NOUVELLES

Québec: les négociations entrent dans le vif du sujet

29/05/2012 06:56 EDT | Actualisé 29/07/2012 05:12 EDT

La négociation entre le gouvernement québécois et les étudiants pour résoudre le conflit sur les frais de scolarité est entrée dans le vif du sujet mardi, avec un échange de propositions concrètes, ont laissé entendre des dirigeants étudiants lors d'une pause dans les pourparlers.

"Le gouvernement nous a donné des paramètres dans lesquels travailler", a indiqué la présidente de la FEUQ (Fédération Étudiante universitaire du Québec), Martine Desjardins. "Donc on a soumis des offres au gouvernement dans le cadre de ces paramètres-là", a-t-elle ajouté, sans préciser s'il s'agissait de l'ampleur de la hausse des frais de scolarité, à l'origine du conflit.

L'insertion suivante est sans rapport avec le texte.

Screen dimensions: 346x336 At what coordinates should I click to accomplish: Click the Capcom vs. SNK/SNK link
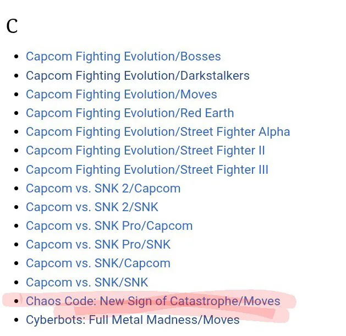pyautogui.click(x=87, y=283)
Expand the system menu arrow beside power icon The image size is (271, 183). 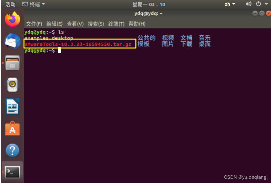(x=266, y=4)
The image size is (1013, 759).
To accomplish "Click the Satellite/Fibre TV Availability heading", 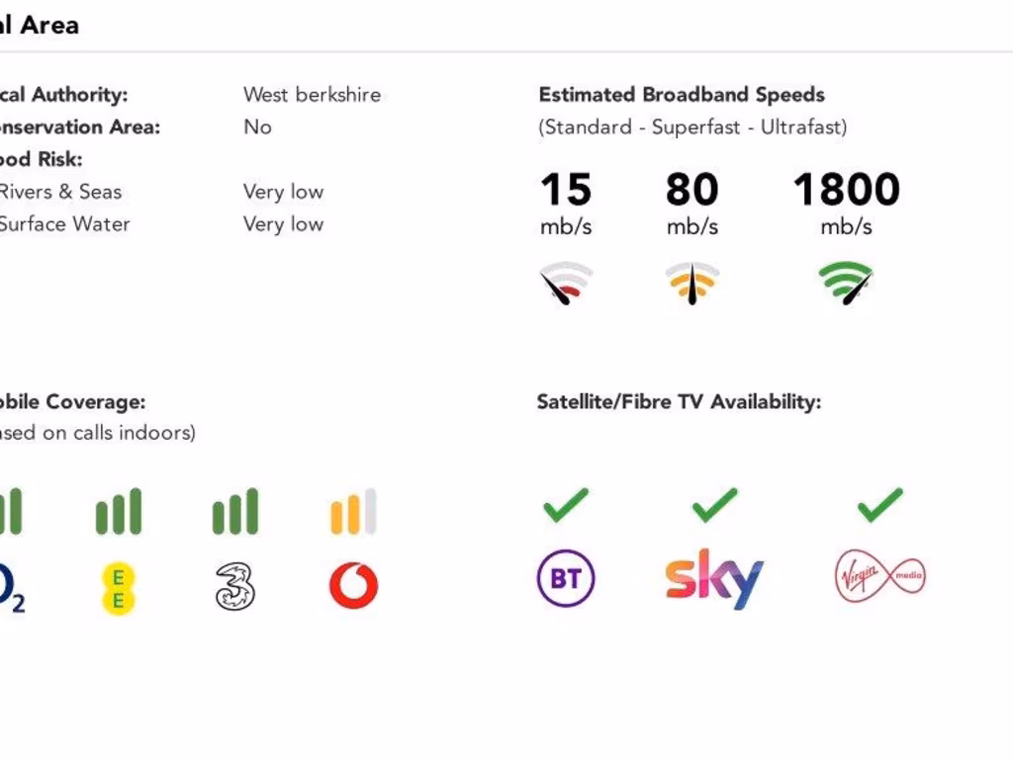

"On attend un retour du gouvernement ce soir. Il est clair que les négociations vont continuer ce soir", a ajouté Mme Desjardins.

Les pourparlers avaient repris mardi en milieu de journée sur un ton prudemment optimiste. La veille, les discussions avaient duré près de huit heures, portant essentiellement sur la préparation des pourparlers sur le fond.

Avant la rencontre de mardi, l'un des leaders étudiants, Léo Bureau-Blouin, a déclaré qu'il s'attendait à ce que la ministre Michelle Courchesne y présente une nouvelle proposition portant sur les frais de scolarité.

"La ministre de l'Education a dit qu'elle déposerait une offre aujourd'hui. On espère que c'est une offre substantielle", a dit M. Bureau-Blouin, tout en précisant qu'il n'en connaissait pas le contenu.

Les étudiants souhaitaient aussi aborder la question de la loi spéciale, votée le 18 mai dernier dans le contexte du conflit et limitant la liberté de manifester.

Le ministre délégué aux Transports, Norman MacMillan, a de son côté évoqué mardi le déclenchement d'élections législatives anticipées en juillet pour mettre fin au conflit si le gouvernement ne réussissait pas à arracher bientôt un accord aux étudiants. "Je serais menteur si je vous disais le contraire", a-t-il dit en réponse à une question de la presse.